Pas si simple, car le travail collaboratif n’est pas forcément prisé par tous les collaborateurs. Si certains éviteront les interactions pour conserver leur expertise, chez d’autres, c’est le manque d’autonomie qui posera problème. « Pour bien travailler en mode collaboratif, les collaborateurs doivent avoir des capacités en communication, savoir gérer leur temps, avoir une réelle intelligence émotionnelle pour pouvoir accueillir la critique, et la capacité à résoudre les conflits », rappelle la consultante d’Akoya Consulting.

Une difficulté redoublée dans les grandes structures encore trop attachées à des fonctionnements anciens, déplore Réhana Saifoudine : « Les grands groupes ont plus de difficulté à adopter les modes d’organisation agiles car les collaborateurs sont attachés à des silos, des départements auxquels il est plus difficile de les soustraire pour les mobiliser sur un projet. Il y a une peur de la perte de contrôle qui empêche les collaborateurs de s’impliquer vraiment dans différents projets. » Pour autant, elle estime que ces structures vont dans la bonne direction malgré les tâtonnements, grâce à des outils comme Teams ou Sharepoint qui facilitent le travail collaboratif en permettant de créer des communautés et d’instituer différents niveaux d’implication et d’interaction.

L’arrivée de jeunes recrues va sans doute accélérer le mouvement. Difficile de leur appliquer le management directif considéré comme normal il y a encore dix ans. « Aujourd’hui, une directive de cet ordre peut être interprétée comme une mesure presque dictatoriale, note Jérémy Lamri. L’argument d’autorité ne fonctionne plus. Il faut expliquer et donner du sens au travail. » Selon lui, les directions n’ont cependant pas conscience de cette pression qui monte du terrain. Une situation qui met pourtant le middle management face à des injonctions paradoxales source potentielle de burn-out. Faire converger protection de la santé et efficacité à long terme pourrait bien faire le succès du travail collaboratif.

La poussée des work flow et du « low code »

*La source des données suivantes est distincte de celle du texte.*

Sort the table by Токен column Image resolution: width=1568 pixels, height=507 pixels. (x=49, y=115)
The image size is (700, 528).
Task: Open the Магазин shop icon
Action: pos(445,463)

Les outils de work flow (workplace de Facebook ou workspace de Google) progressent aussi dans les entreprises, de même que les environnements dits « low code ». Ils permettent à des personnes qui ont des notions de programmation du même type que celles utilisés pour faire des macros Excel, de créer un programme qui outille des process managériaux trop réduits (traitement automatique des courriers, gestion d’événements, partage d’information, définition des étapes d’un process de validation…) pour mobiliser les équipes IT. « L’IT des entreprises pousse ce type d’environnement pour que les équipes puissent trouver une réponse rapide à leurs problématiques métiers sans avoir à lancer un projet informatique lourd, avec un cahier des charges », explique Arnaud Rayrole, directeur général de l’agence de conseil en transformation Lecko.